I saw part of it yesterday at Momofuko's. What an amazing amazing amazing meal!! A couple of weeks ago I watched the episode where he went to Greece. He was none too excited about Greek food and seemed pretty annoyed when visiting Krete. I guess he doesn't care too much for guns.... wow was I embarrassed to be Kretan!


----------



## bubba (Dec 10, 2008)

I saw it and recorded it.
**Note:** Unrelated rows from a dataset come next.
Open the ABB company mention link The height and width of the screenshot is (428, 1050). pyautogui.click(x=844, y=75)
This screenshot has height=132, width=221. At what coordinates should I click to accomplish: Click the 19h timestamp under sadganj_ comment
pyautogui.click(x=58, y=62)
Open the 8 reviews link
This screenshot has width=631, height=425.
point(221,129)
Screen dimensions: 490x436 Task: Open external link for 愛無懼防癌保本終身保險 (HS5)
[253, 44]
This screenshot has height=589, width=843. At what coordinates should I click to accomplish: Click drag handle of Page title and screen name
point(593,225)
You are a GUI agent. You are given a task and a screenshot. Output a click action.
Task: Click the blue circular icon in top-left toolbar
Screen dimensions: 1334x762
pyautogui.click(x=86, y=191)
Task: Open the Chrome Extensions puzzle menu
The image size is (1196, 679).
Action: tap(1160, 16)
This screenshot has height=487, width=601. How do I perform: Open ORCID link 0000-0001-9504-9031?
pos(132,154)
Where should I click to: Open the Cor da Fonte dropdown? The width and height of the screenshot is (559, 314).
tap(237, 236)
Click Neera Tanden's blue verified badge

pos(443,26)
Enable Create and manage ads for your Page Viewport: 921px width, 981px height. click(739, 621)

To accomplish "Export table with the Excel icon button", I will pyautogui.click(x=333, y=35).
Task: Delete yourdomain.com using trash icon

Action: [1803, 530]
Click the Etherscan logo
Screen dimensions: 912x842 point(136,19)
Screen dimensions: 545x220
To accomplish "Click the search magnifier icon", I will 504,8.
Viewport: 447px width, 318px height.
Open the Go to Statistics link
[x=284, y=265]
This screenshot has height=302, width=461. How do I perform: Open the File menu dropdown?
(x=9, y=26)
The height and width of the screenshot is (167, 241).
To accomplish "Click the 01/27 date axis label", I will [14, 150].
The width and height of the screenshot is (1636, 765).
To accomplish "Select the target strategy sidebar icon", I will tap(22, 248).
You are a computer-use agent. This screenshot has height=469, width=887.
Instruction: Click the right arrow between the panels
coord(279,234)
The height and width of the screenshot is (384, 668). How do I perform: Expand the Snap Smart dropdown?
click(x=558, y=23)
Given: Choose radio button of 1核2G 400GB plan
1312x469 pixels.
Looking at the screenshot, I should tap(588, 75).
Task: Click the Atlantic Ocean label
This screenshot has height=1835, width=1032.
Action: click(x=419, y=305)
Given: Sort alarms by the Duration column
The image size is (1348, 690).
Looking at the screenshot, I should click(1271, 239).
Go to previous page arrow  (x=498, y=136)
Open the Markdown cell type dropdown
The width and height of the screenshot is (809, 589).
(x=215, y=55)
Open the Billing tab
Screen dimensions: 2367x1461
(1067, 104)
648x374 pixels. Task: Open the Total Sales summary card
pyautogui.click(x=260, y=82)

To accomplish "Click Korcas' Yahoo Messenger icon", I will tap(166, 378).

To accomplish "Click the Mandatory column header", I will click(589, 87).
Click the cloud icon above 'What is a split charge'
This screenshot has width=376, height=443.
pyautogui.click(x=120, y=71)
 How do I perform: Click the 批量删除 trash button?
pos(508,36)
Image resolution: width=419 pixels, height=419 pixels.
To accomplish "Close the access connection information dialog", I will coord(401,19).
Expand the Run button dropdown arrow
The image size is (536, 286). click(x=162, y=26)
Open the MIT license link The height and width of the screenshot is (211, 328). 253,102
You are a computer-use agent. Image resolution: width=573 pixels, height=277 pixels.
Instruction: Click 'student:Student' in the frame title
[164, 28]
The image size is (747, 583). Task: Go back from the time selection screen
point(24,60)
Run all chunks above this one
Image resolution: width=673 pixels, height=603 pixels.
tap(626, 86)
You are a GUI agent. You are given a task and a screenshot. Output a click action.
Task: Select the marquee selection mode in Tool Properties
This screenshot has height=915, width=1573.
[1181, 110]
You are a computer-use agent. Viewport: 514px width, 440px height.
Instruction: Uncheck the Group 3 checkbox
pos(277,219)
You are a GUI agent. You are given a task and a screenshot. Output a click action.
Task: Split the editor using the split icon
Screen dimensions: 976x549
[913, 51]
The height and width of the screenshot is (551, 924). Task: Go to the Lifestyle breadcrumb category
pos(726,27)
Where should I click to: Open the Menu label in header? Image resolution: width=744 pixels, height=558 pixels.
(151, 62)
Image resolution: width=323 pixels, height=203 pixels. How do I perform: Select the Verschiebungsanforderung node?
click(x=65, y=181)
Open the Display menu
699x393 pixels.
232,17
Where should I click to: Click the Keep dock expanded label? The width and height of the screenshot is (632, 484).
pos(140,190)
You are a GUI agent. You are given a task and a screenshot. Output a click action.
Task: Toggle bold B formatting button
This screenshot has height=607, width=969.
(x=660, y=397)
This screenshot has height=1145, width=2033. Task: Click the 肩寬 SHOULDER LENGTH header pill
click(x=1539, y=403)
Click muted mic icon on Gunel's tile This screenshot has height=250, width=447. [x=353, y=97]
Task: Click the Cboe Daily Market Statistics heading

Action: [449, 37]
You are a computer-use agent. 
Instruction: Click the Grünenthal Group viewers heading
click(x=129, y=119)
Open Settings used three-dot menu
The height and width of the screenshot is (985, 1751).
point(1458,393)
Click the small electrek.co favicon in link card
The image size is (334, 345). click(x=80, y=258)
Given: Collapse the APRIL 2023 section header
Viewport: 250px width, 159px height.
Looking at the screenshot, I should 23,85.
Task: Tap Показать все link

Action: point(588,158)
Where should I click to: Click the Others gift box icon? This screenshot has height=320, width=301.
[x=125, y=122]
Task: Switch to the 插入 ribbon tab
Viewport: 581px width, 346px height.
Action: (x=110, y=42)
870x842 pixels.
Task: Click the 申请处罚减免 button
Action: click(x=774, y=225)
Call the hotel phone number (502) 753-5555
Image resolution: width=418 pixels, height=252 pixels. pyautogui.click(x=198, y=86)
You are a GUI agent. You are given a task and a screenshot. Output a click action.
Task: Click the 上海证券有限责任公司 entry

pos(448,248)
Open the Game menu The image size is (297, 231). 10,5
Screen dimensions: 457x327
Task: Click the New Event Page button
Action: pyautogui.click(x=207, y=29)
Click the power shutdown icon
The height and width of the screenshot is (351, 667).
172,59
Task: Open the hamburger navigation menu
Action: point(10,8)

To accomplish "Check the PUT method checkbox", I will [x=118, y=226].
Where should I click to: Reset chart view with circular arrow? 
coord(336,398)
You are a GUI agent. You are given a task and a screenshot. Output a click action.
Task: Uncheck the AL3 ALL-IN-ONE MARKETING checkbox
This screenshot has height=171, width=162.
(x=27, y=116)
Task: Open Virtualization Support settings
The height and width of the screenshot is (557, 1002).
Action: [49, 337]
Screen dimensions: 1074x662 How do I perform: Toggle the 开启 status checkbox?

It was a good one.


----------



## iconoclast (Aug 8, 2007)

eric ripert's segment was my favourite, then jose andres and then the crew from au pied cochon...


----------



## headless chicken (Apr 28, 2003)

did anyone here submit a video to for that co-host a No Reservations contest?


----------



## iconoclast (Aug 8, 2007)

wasnt even aware of it... what is it?


----------



## headless chicken (Apr 28, 2003)

That was some time ago in, I think, season 5 when he did Saudi Arabia. A contest was hosted by Travel where people did like a 1-2mins video of why they should co-host a show with Bourdain on a country/city of their choice. I had considered it but after going through what I knew of Toronto, I'm sure it wouldn't have made good television. Was wondering if anyone here did or thought of doing an entry at the time.


----------



## iconoclast (Aug 8, 2007)

gotcha... never knew... i wonder if this is going to be the last season? idk how many more places he could cover?


----------



## iconoclast (Aug 8, 2007)

one more thing, how could he go to chicago and not go to alinea???


----------



## headless chicken (Apr 28, 2003)

I know hes hitting the Philippines next, I'd still love for him to come here to Toronto rounding off his Canadian experience. I think he should do a China Pt II considering he has even admit that the country is so vast, he can't fit it all into 45mins. Maybe a bit more of Central America like St. Lucia. Thailand, Australia, I don't think hes done Morocco yet but I think he has for Cook's Tour.


----------



## bryanj (Jun 20, 2008)

Yeah I was pretty upset about no Alinea as well. Also, I was hoping he'd go to Kuma's Corner. He would love that place. I was pretty stoked to see L20 on it though.


----------